_What is expected_
Arrange the rows below, from the line containing "Given: Click the F2 Incluir icon" through the line containing "(x=153, y=183)", as a JSON list of strings with one string per line and no blank lines. Leave the pictures out.

[Page and screen pointing data]
Begin

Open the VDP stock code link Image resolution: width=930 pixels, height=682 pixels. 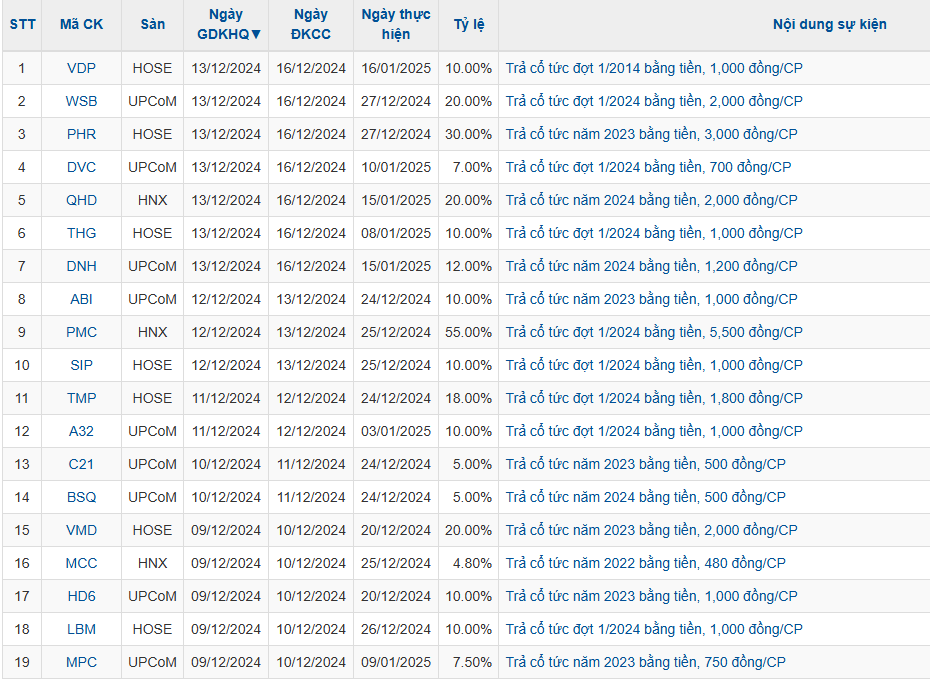(x=81, y=68)
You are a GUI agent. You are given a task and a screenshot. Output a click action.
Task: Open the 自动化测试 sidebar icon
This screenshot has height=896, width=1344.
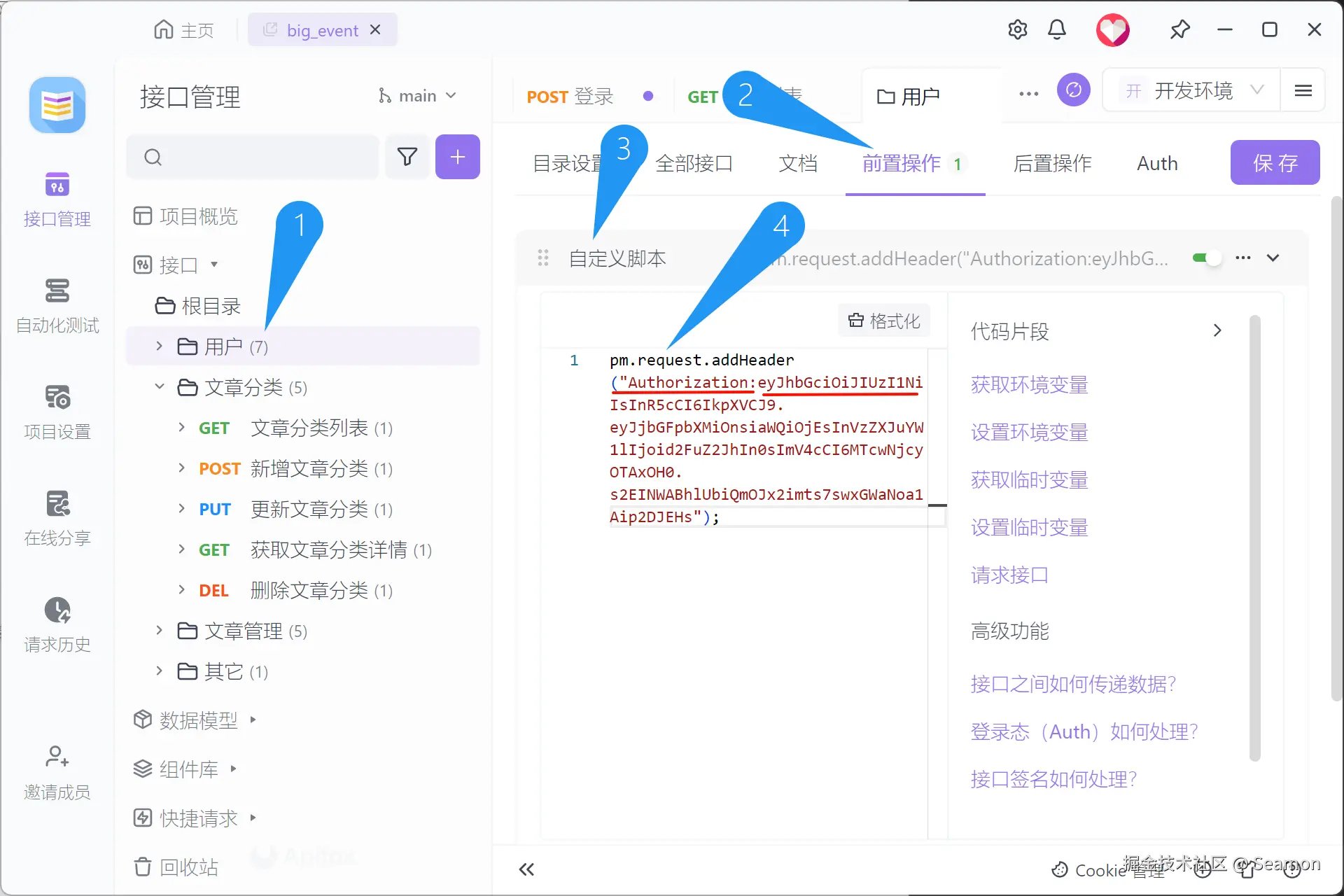[x=57, y=291]
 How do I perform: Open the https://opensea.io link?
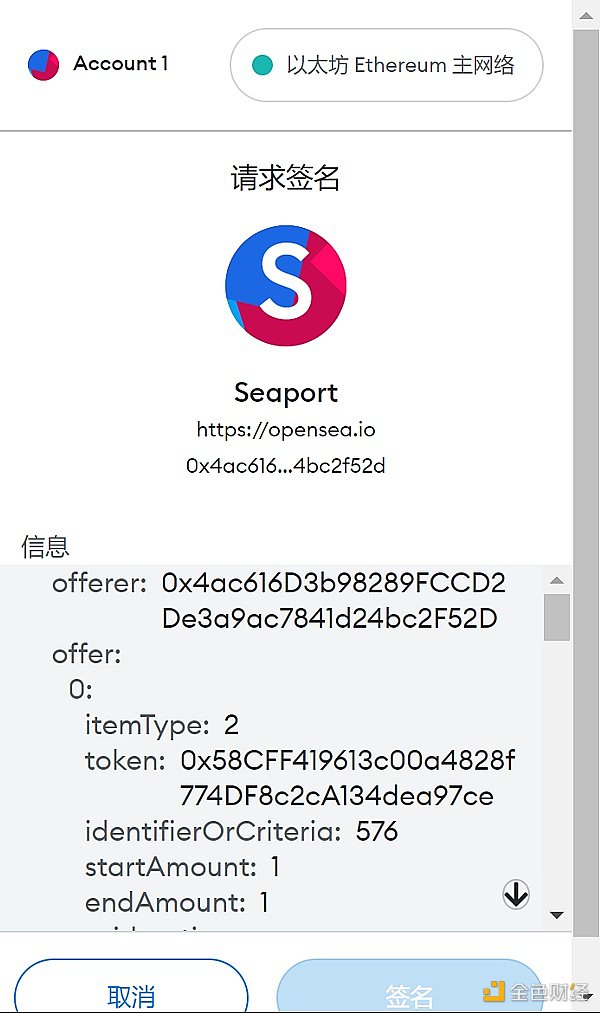pyautogui.click(x=285, y=430)
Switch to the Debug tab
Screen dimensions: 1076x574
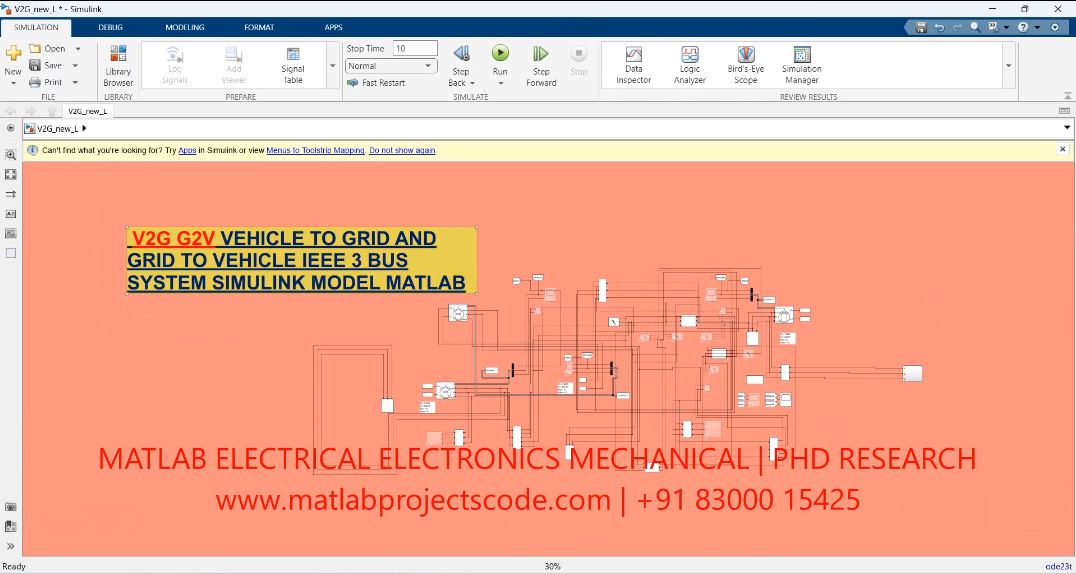[x=111, y=27]
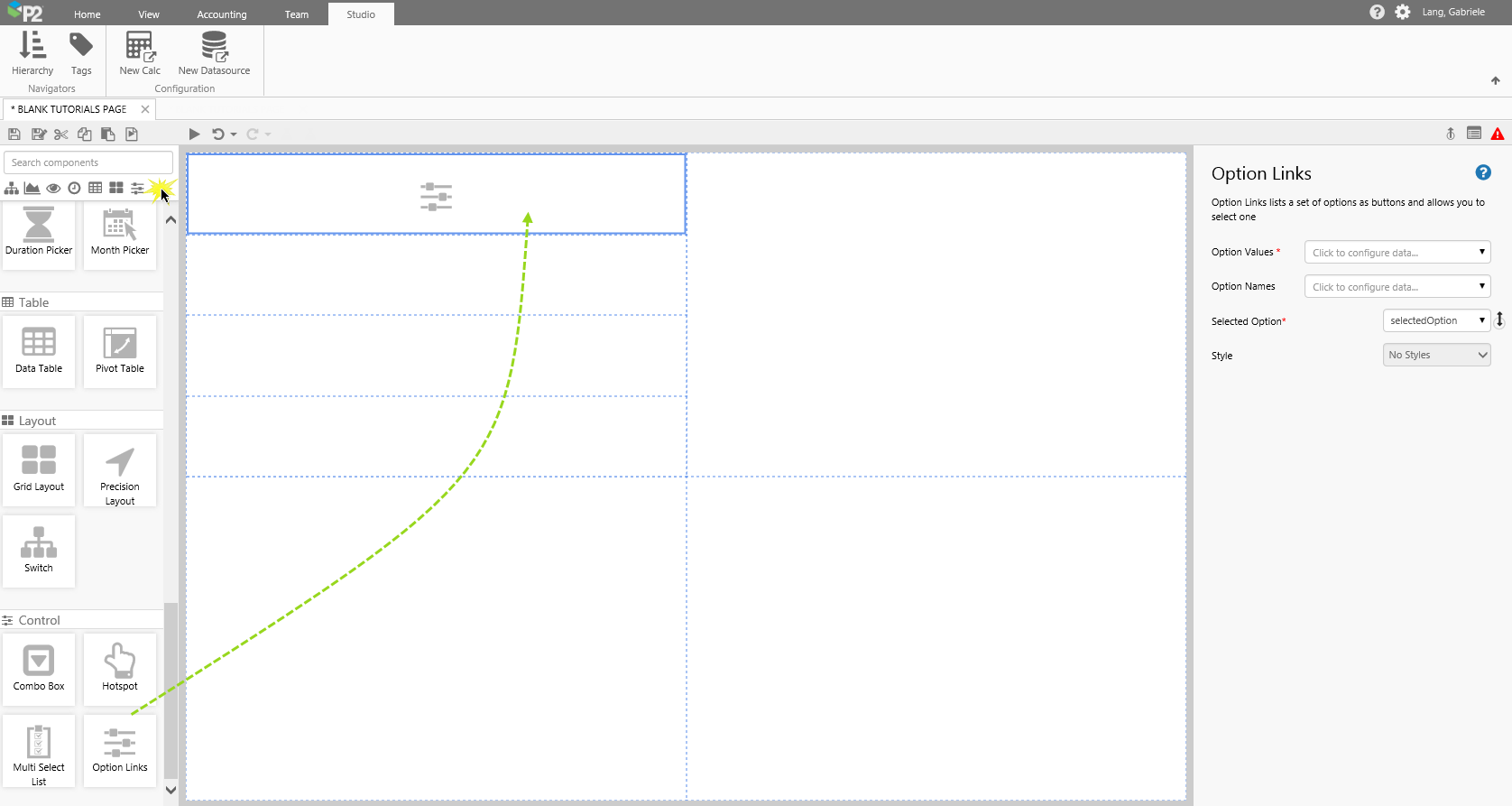
Task: Click the Search components input field
Action: [88, 162]
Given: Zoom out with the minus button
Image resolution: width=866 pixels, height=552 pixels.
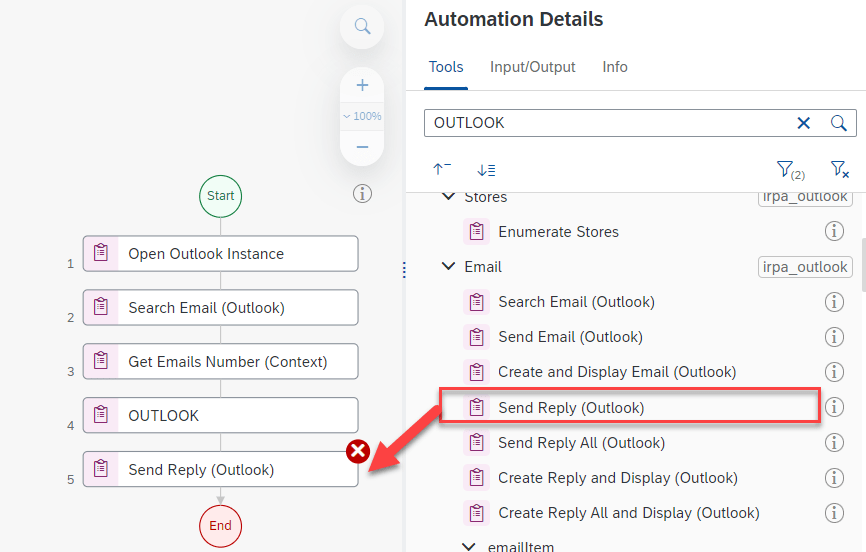Looking at the screenshot, I should coord(362,147).
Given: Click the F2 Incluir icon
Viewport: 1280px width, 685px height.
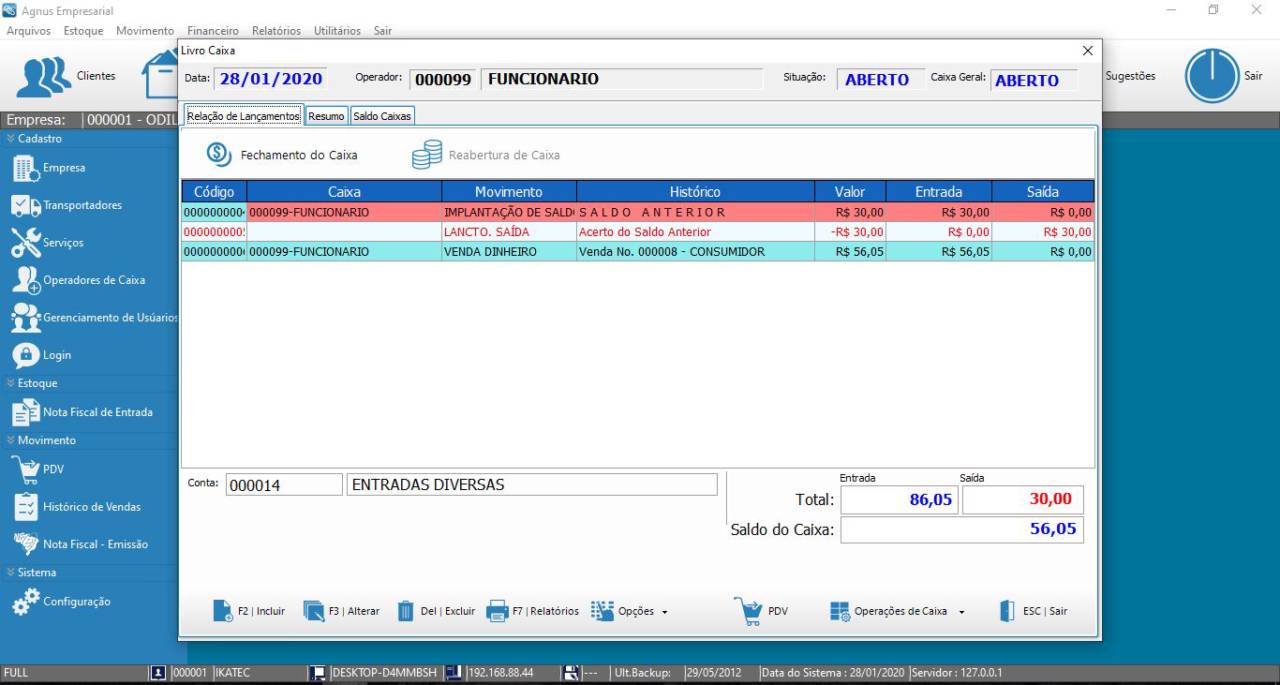Looking at the screenshot, I should [x=223, y=611].
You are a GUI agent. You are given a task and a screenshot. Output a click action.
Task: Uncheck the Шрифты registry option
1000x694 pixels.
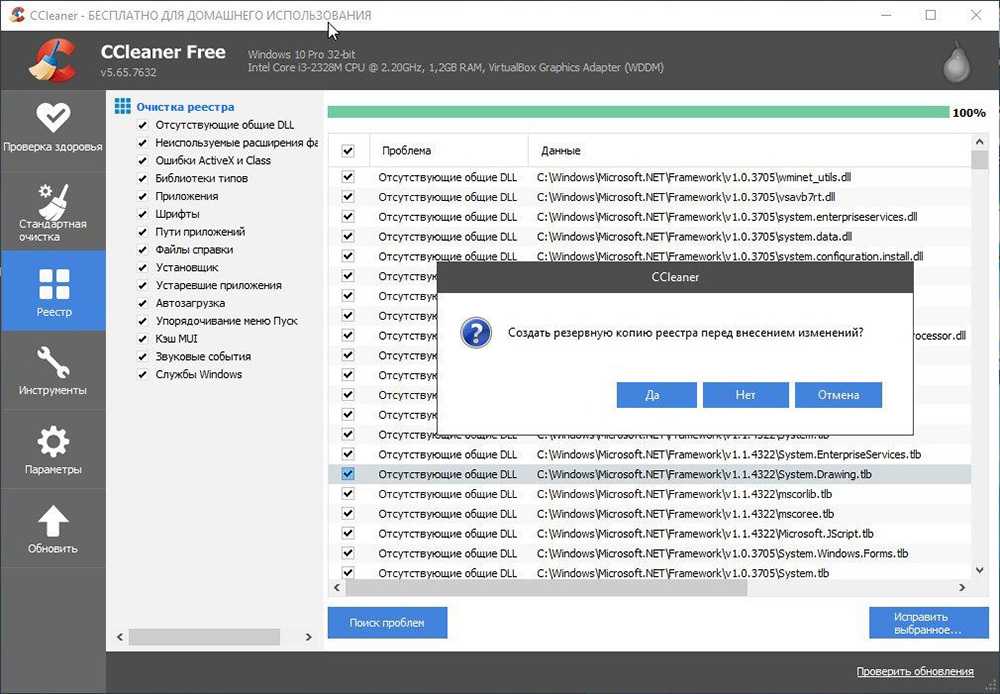click(x=143, y=214)
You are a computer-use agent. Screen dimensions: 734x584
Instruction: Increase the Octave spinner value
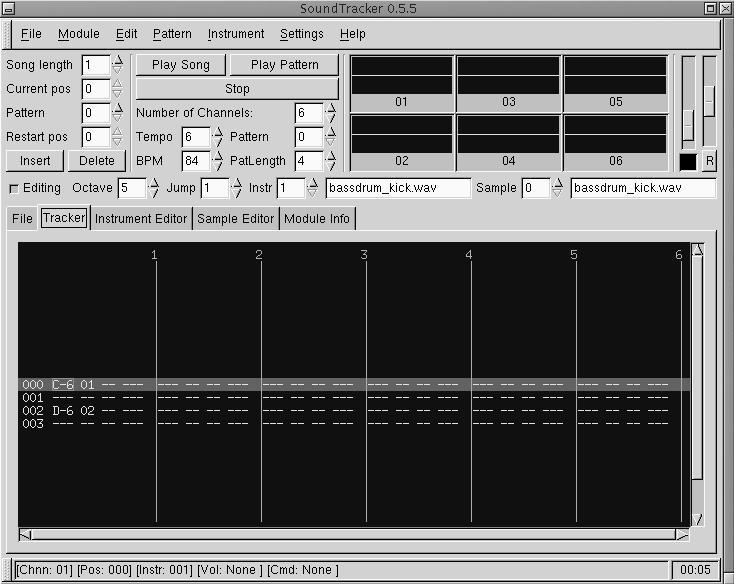(x=153, y=183)
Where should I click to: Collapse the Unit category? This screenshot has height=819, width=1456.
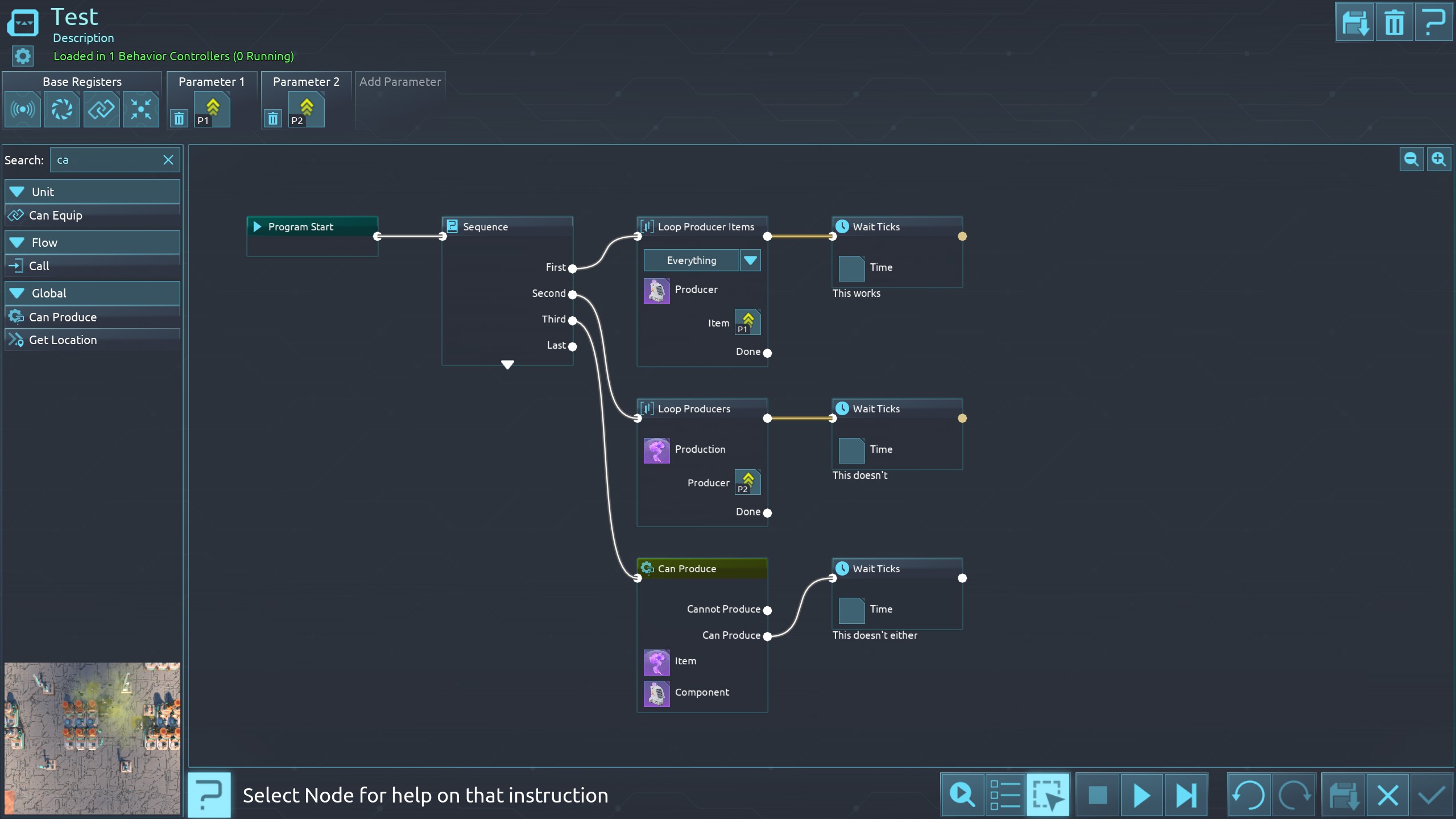[x=17, y=192]
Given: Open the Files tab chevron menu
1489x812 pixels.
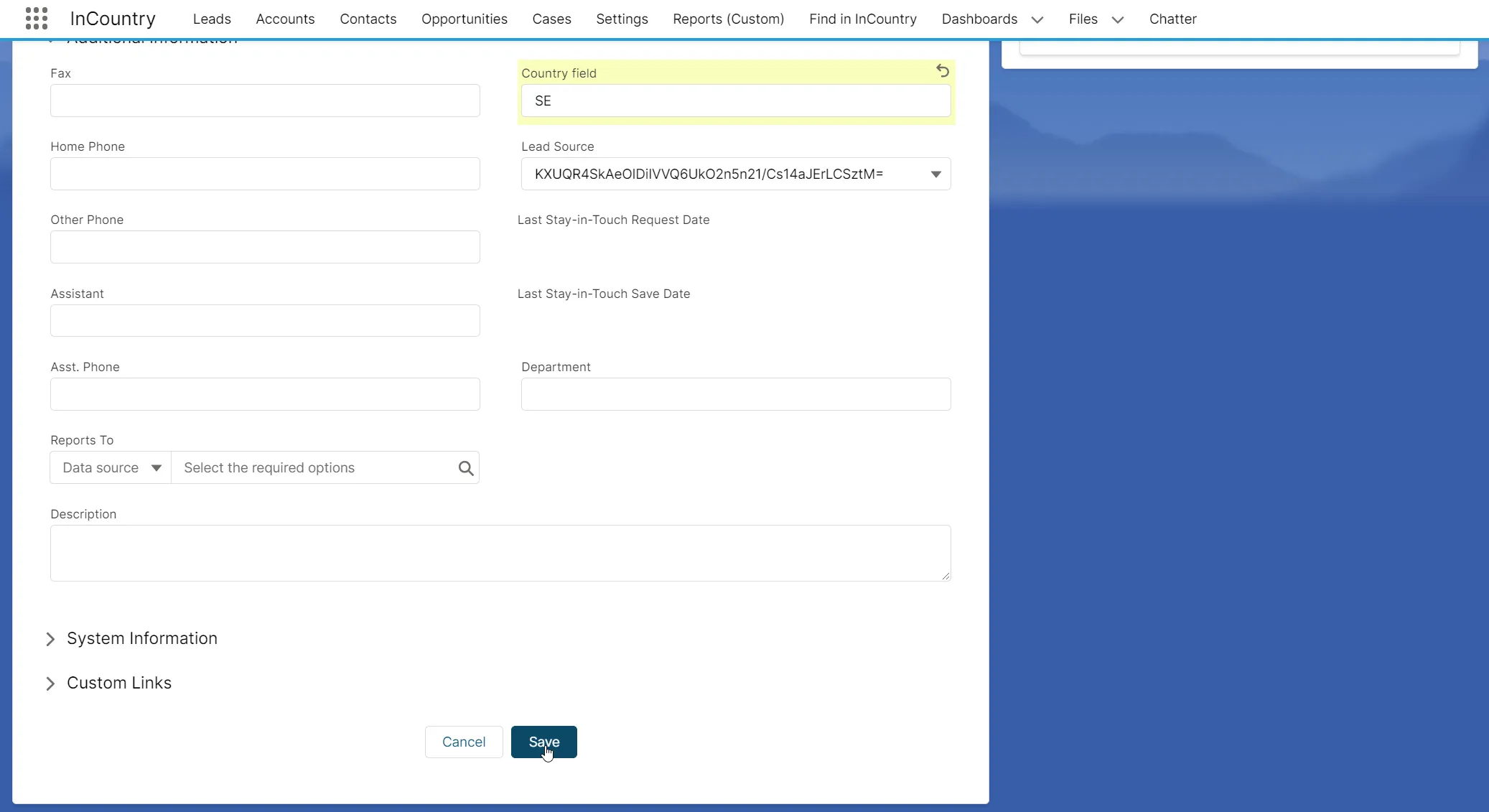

End

_Written response_
[
  "Given: Click the F2 Incluir icon",
  "Viewport: 1280px width, 685px height.",
  "Looking at the screenshot, I should [x=223, y=611].",
  "You are a GUI agent. You are given a task and a screenshot. Output a click action.",
  "Task: Uncheck the Шрифты registry option",
  "1000x694 pixels.",
  "click(x=143, y=214)",
  "You are a computer-use agent. Screen dimensions: 734x584",
  "Instruction: Increase the Octave spinner value",
  "(x=153, y=183)"
]